February 5, 2011

Using R and Other Languages (like Fortran)

R has taken the world by storm. Not too long ago the world of statistical analysis was a calm, serene place where expensive commercial statistical packages kept the peace. SaS, SPSS, and Stata, between them were the beginning and end of statistical analysis programming software in businesses and academic settings all over. And they charged extortionary prices for their capabilities.

R changed all that. Well, truthfully, as far as I know SaS, SPSS, and Stata are still out there charging an arm and a leg for those who learned the “old ways” and don’t want to change, but R is the new standard. It’s not perfect, but it’s rapidly getting there. It can do everything those other platforms can do and more—and it can do it all as well or even better.

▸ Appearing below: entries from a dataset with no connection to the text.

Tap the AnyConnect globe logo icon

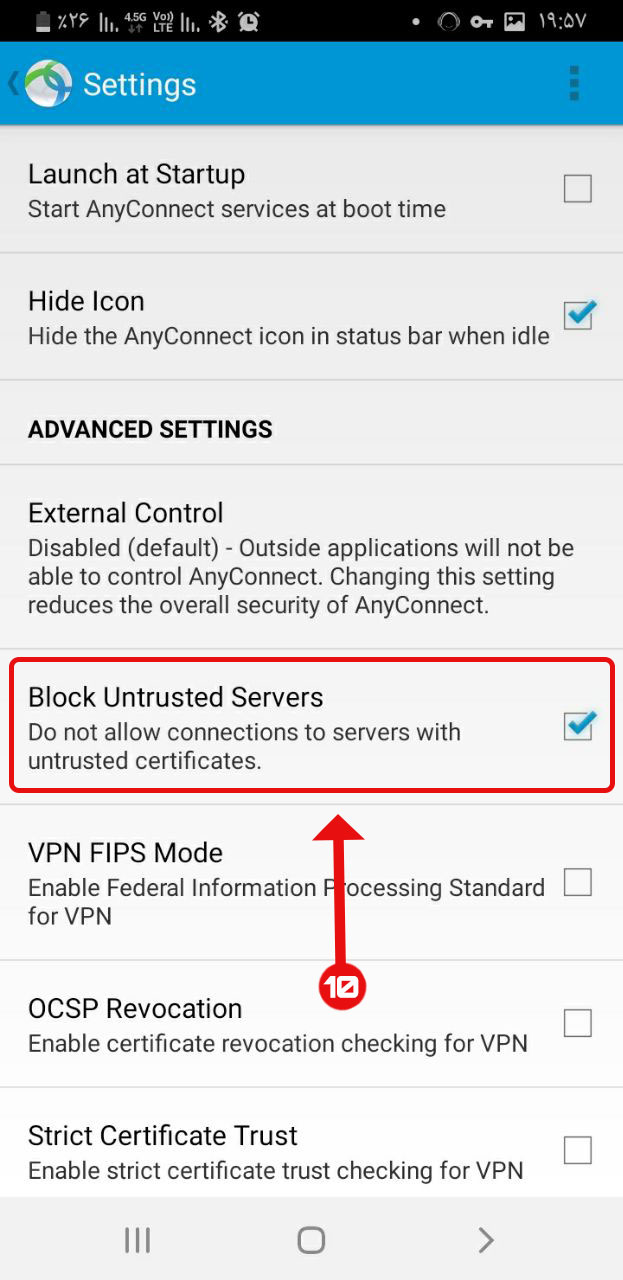pyautogui.click(x=48, y=84)
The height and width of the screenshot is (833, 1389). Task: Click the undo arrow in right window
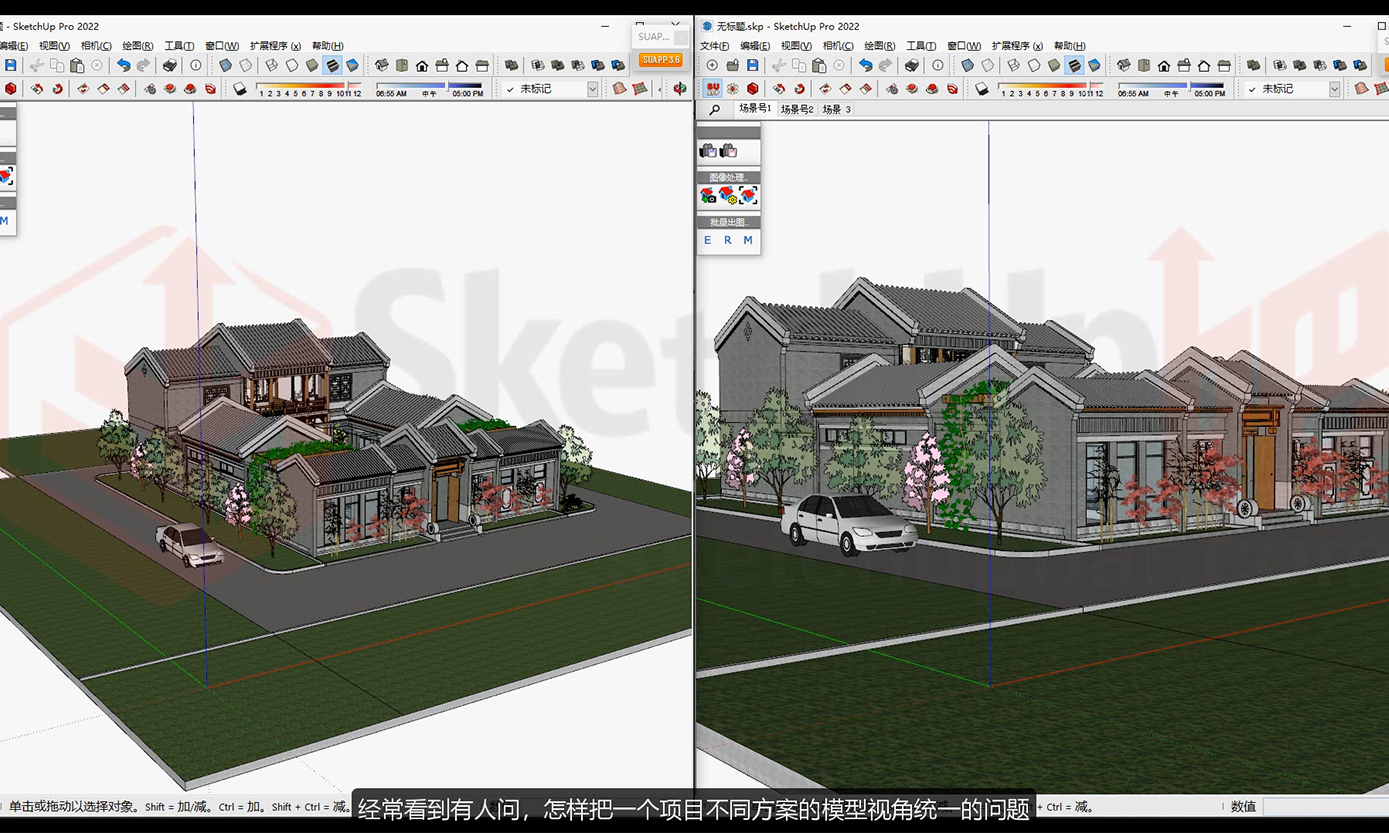click(865, 66)
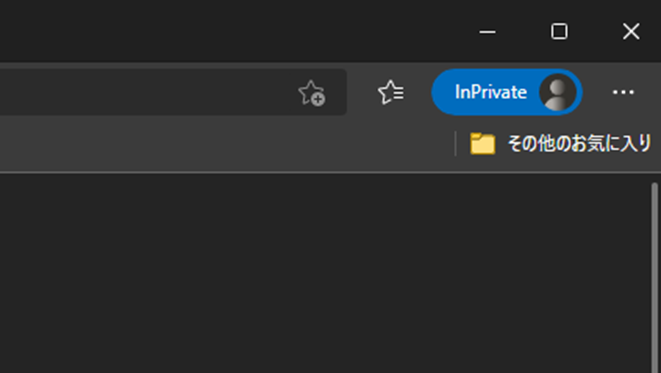Click the blank dark page content area
Viewport: 661px width, 373px height.
point(325,274)
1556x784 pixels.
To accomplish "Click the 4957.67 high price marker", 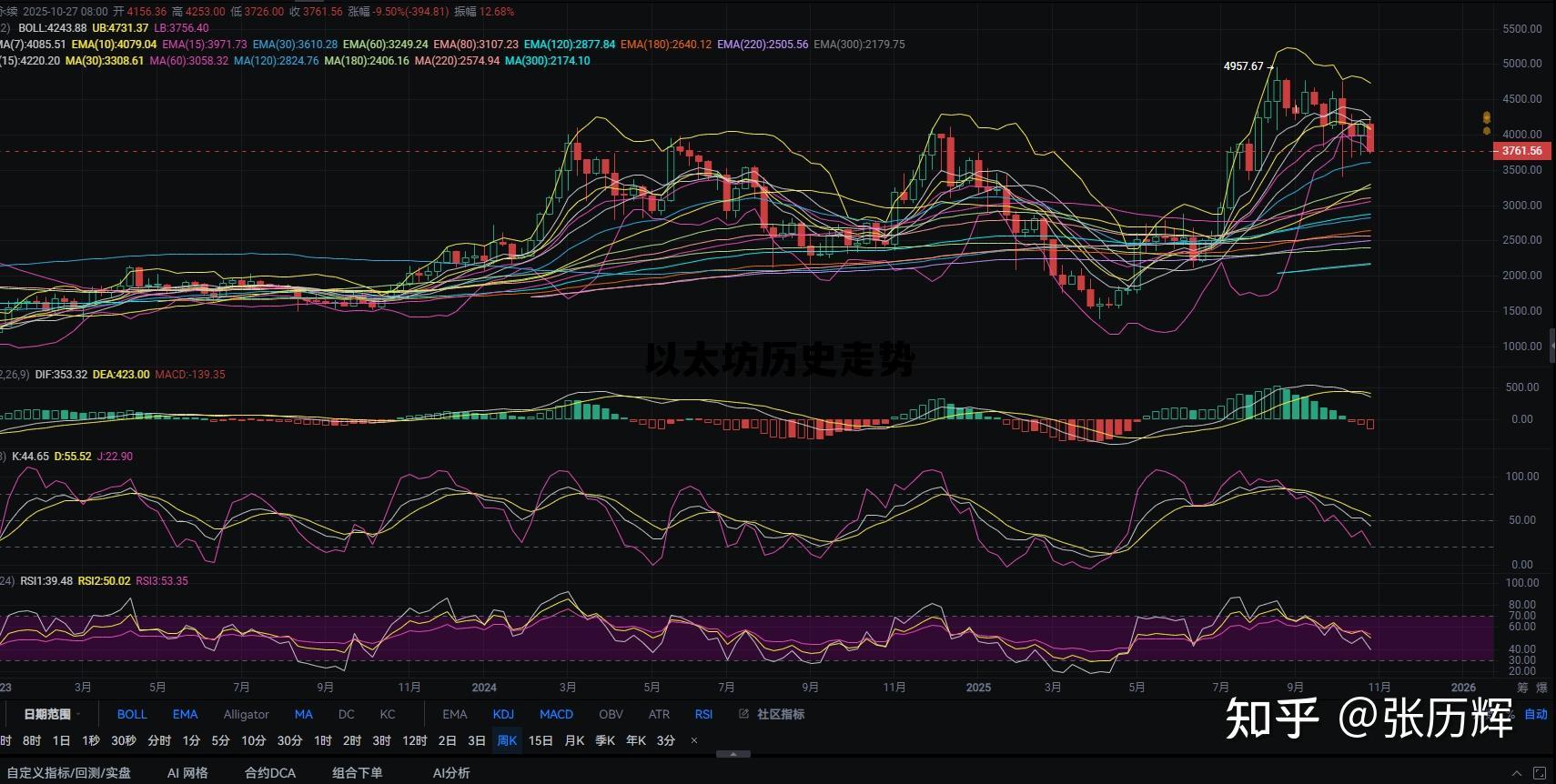I will (x=1243, y=66).
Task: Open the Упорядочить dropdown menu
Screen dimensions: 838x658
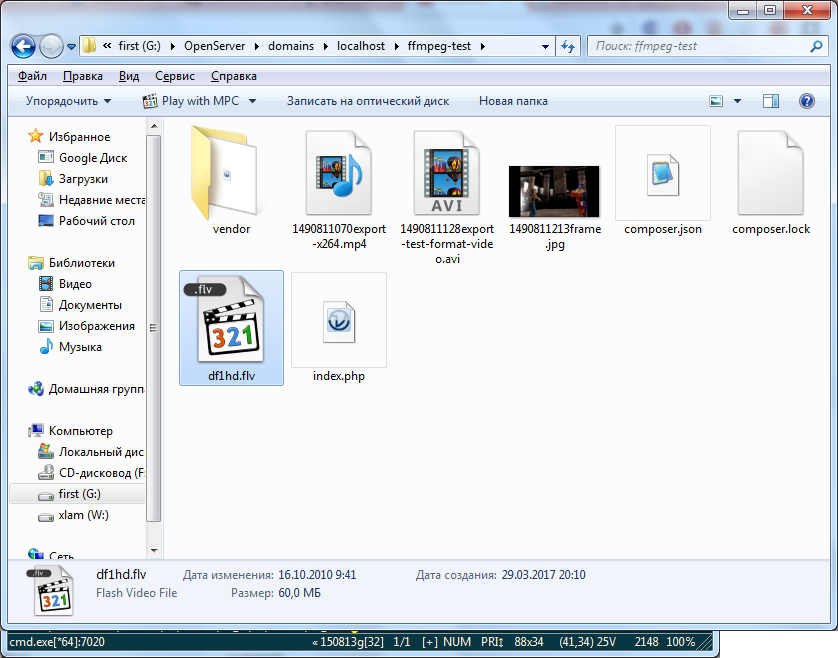Action: (x=68, y=101)
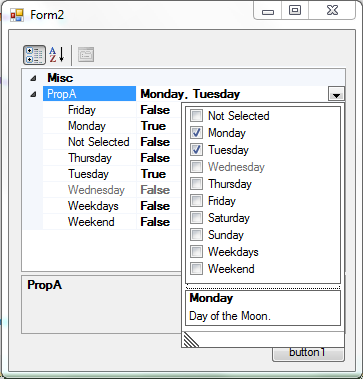363x379 pixels.
Task: Uncheck the Monday checkbox
Action: [x=196, y=133]
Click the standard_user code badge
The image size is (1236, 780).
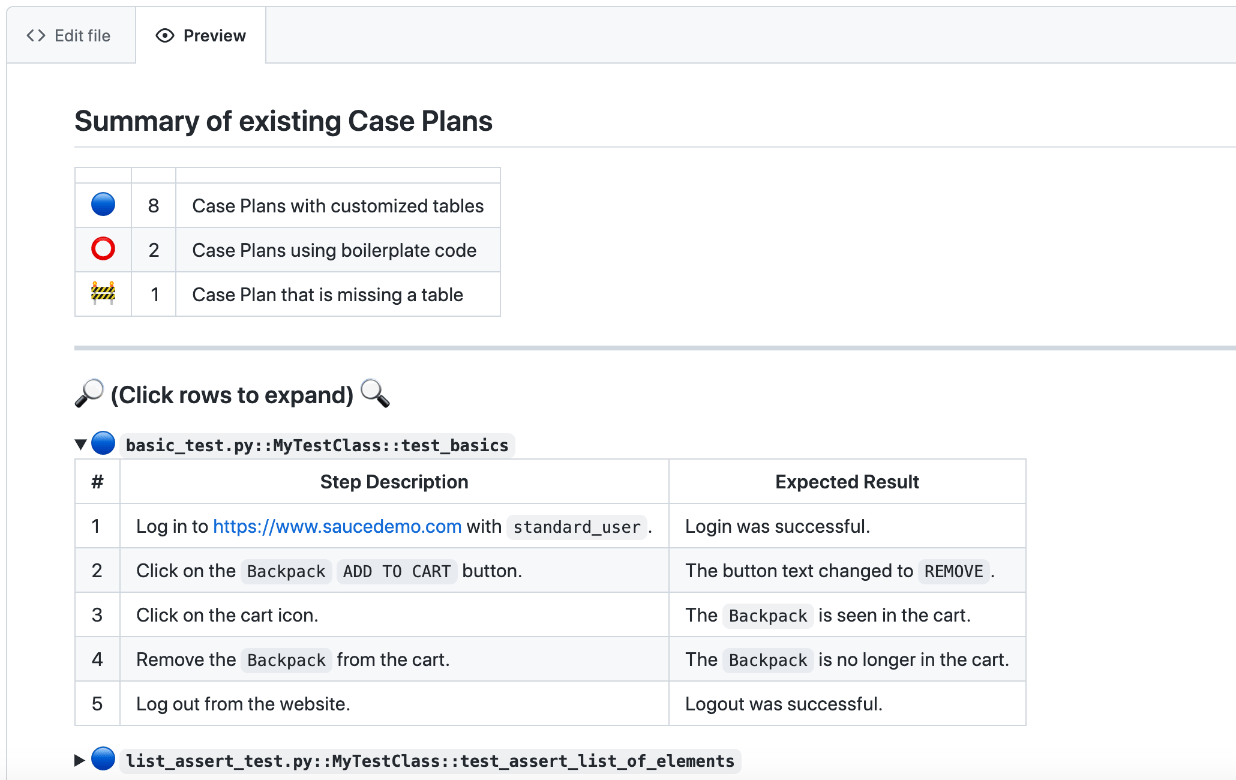click(x=576, y=526)
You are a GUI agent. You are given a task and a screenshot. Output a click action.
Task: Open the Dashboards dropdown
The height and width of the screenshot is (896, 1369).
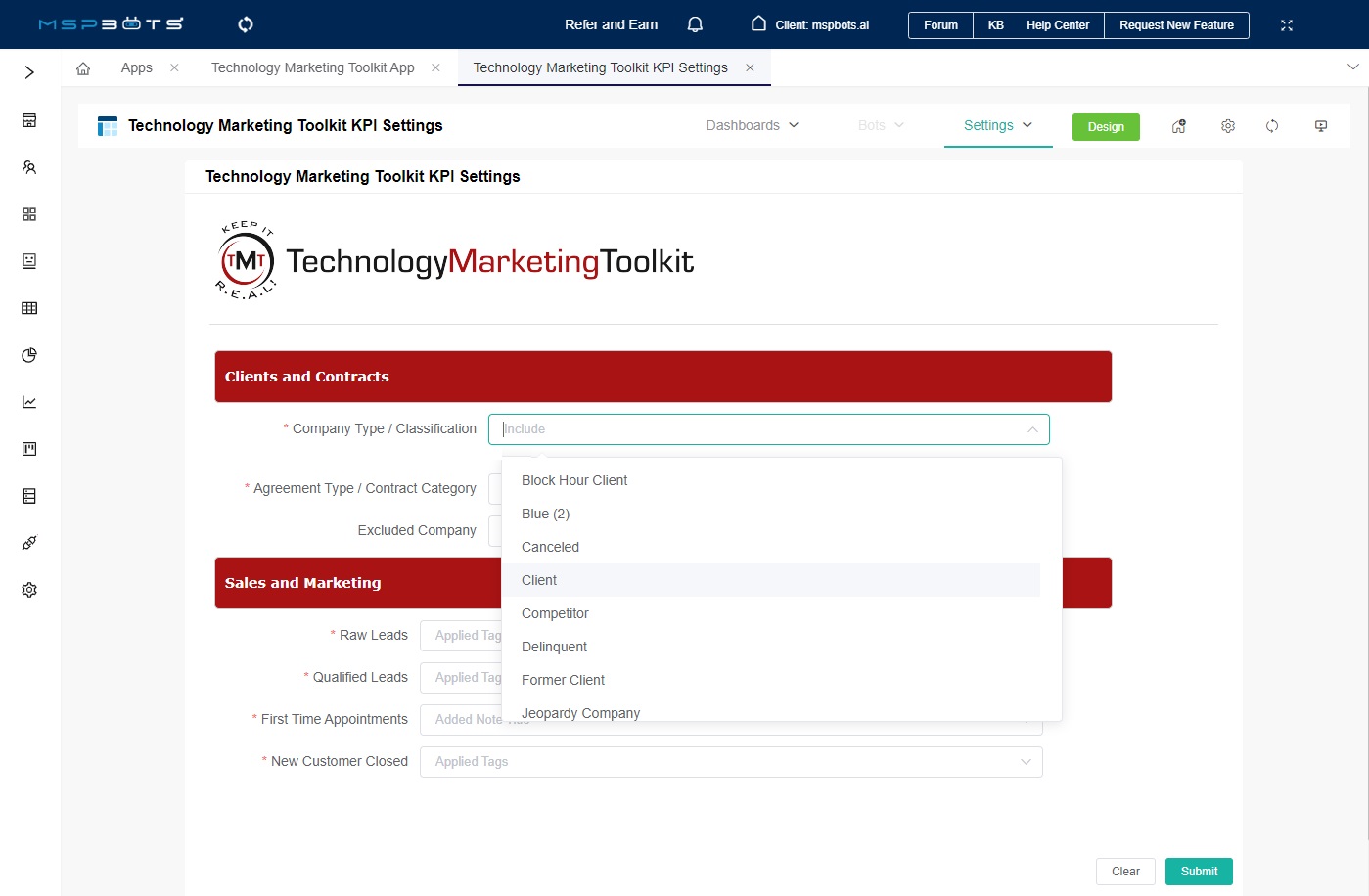(x=752, y=125)
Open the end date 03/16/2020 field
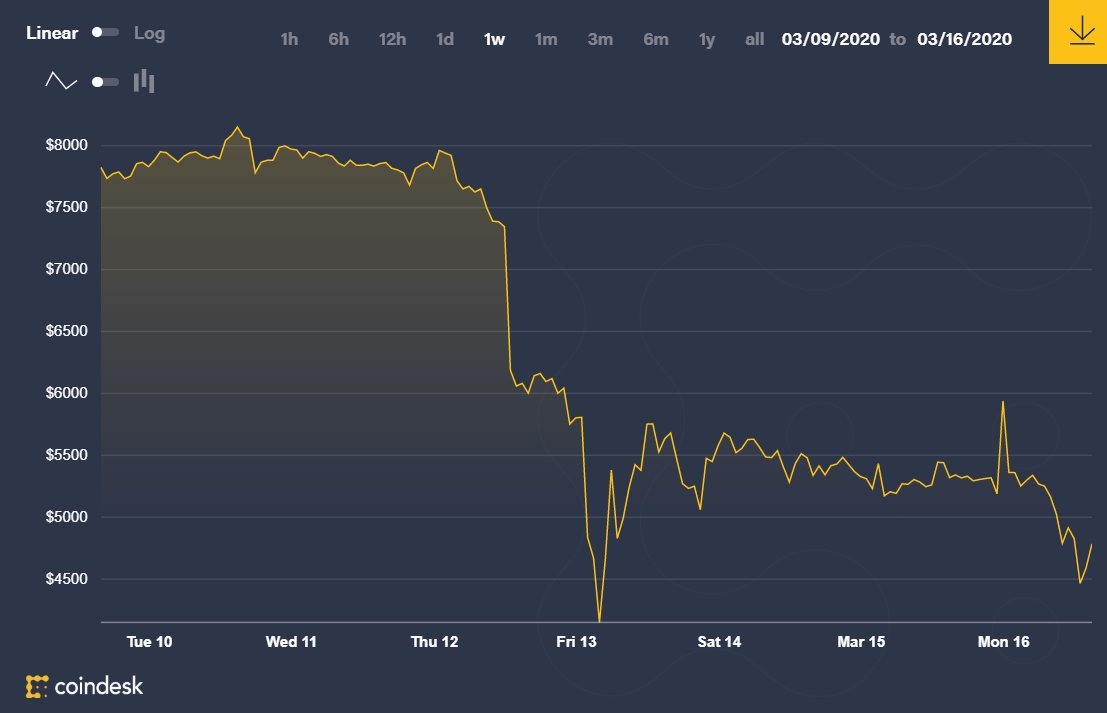1107x713 pixels. click(x=964, y=39)
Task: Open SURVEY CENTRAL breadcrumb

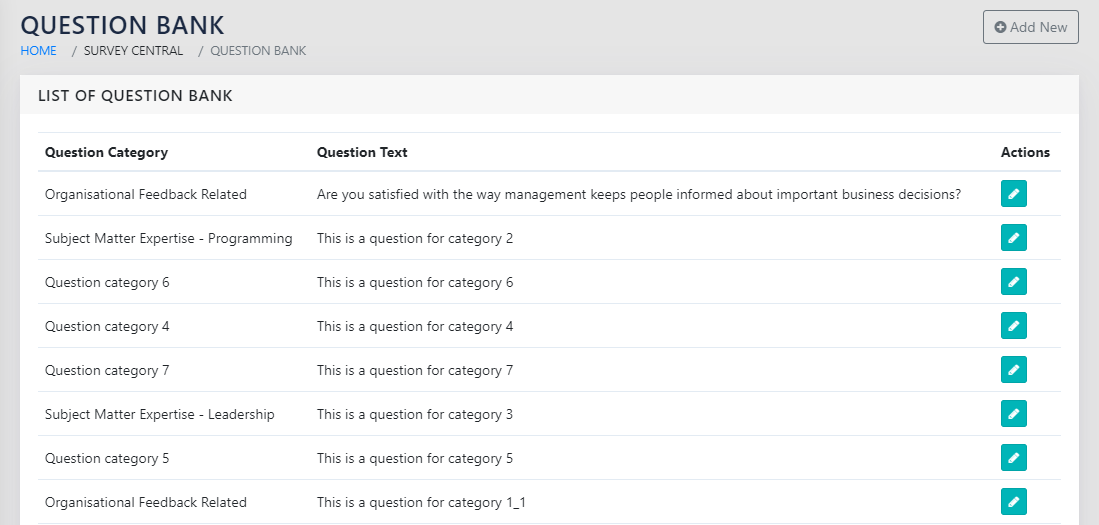Action: coord(133,51)
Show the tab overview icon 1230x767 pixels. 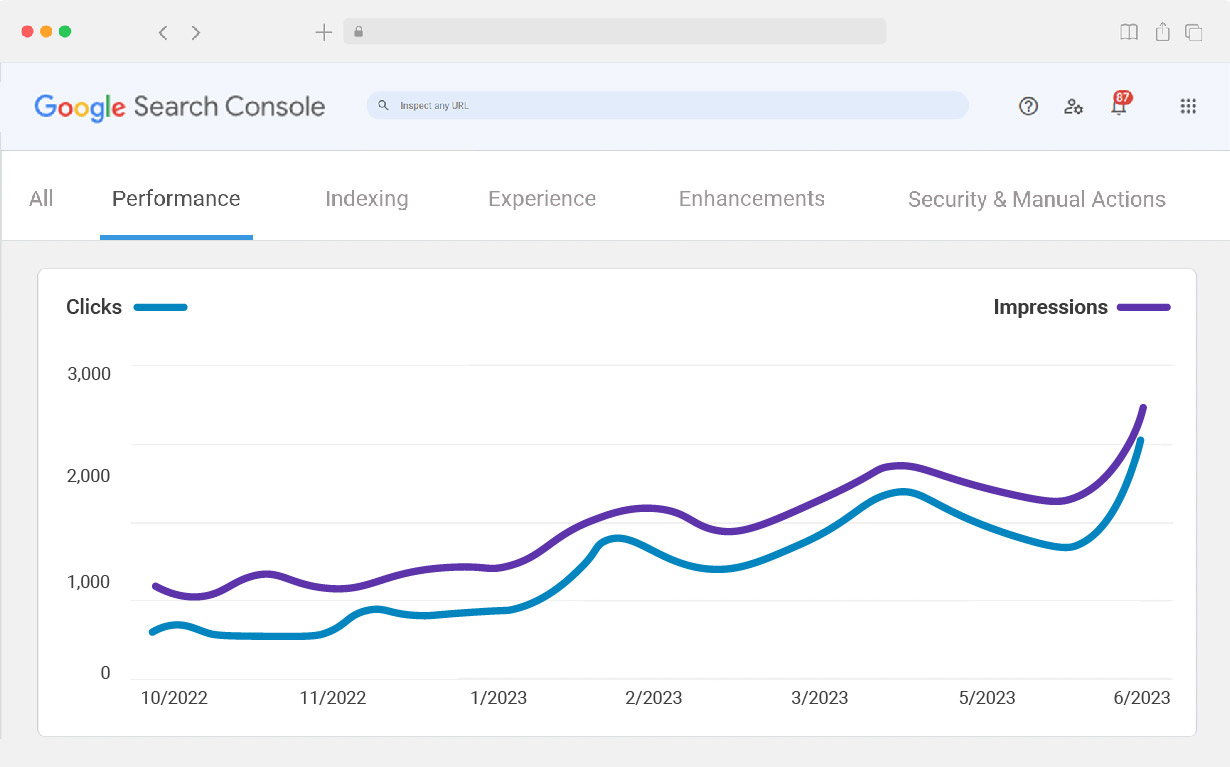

The really attractive thing about R is that it is not just a platform for statistical analysis; It is also a programming platform of sorts. It has an internal scripting language which can be utilized to create a wide variety of new functions and packages of functions. These packages can then be easily uploaded and utilized by the entire community. And when one is creating functions and packages, they have—at their disposal—every other function and package created by the rest of the community. These aspects have helped make R immensely attractive to researchers, and it has developed what can only be called a ginormous community.

R has some smaller, less obtrusive “cons,” but only one major con: it is slow for computationally challenging tasks.

This becomes an issue for our purposes in agent-based modeling and simulation.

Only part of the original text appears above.